• Notizie
  • News Categorie e Servizi

Sanità. Cisl Medici: senza contratto e assunzioni è ora di scendere in piazza

Roma 17 settembre 2018 - I medici e i dirigenti sanitari che quotidianamente garantiscono le prestazioni ospedaliere e territoriali nei presidi pubblici sono ormai esasperati da una situazione che rischia di diventare sempre più drammatica. Lo dicono con una nota unitaria Fp Cgil Medici e dirigenti Ssn, Cisl Medici e Uil Fpl Medici.
Il progressivo definanziamento della sanità pubblica rispetto al Pil sta impoverendo gli ospedali e i servizi territoriali, con i medici insieme a tutti gli altri operatori del SSN lasciati sempre più soli, con i cittadini costretti a rivolgersi al privato, per chi può.
Dopo quasi 10 anni senza contratto, i dirigenti medici e sanitari sembrano dimenticati da Governo e Regioni, in condizioni di lavoro diventate ormai inaccettabili. Turni sempre più massacranti, servizi accorpati, ridotti o chiusi.
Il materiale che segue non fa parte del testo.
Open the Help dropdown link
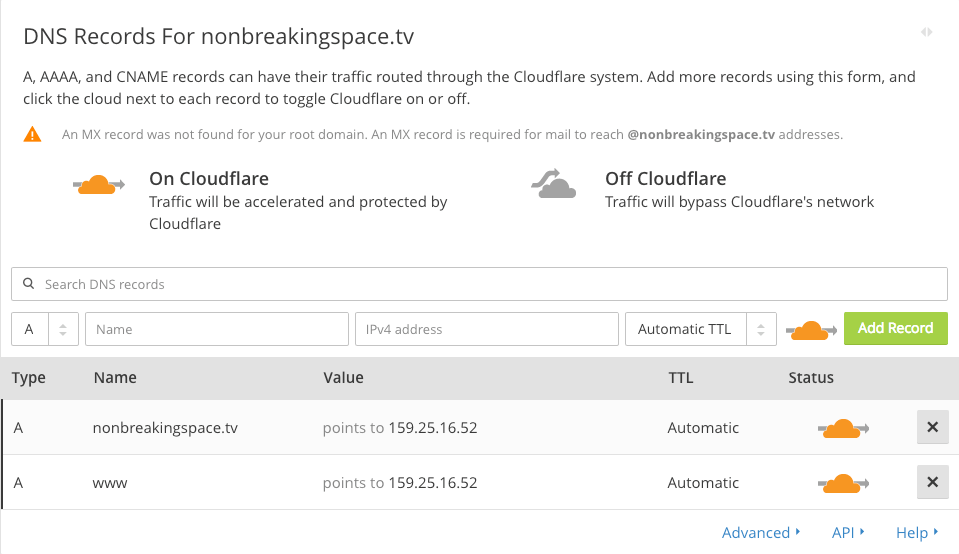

Le trattative per il rinnovo contrattuale si trascinano lentamente solo per la parte tecnica, mentre Governo e Regioni non affrontano i nodi politici e continuano a non rispondere sulla certezza delle risorse, così come garantite per tutto il pubblico impiego, sulla valorizzazione delle parti accessorie a partire dal merito, dell'indennità di esclusività e della RIA.
Inoltre, a fronte di scellerate politiche del blocco del turno over e di imbuto formativo per migliaia di medici che non riescono ad accedere alle scuole di specializzazione per mancanza di posti, si rischia, anche in previsione della possibile introduzione della cosiddetta quota 100 per la pensione, una desertificazione del personale del SSN.
Per queste ragioni, se non avremo immediate risposte nelle prossime settimane, con precisi impegni di risorse per la sanità pubblica, per il contratto e per le assunzioni a partire dai precari, non ci resta, unitariamente con le altre associazioni sindacali di categoria, che entrare in stato di agitazione e scendere in piazza, senza escludere anche la possibilità dello sciopero.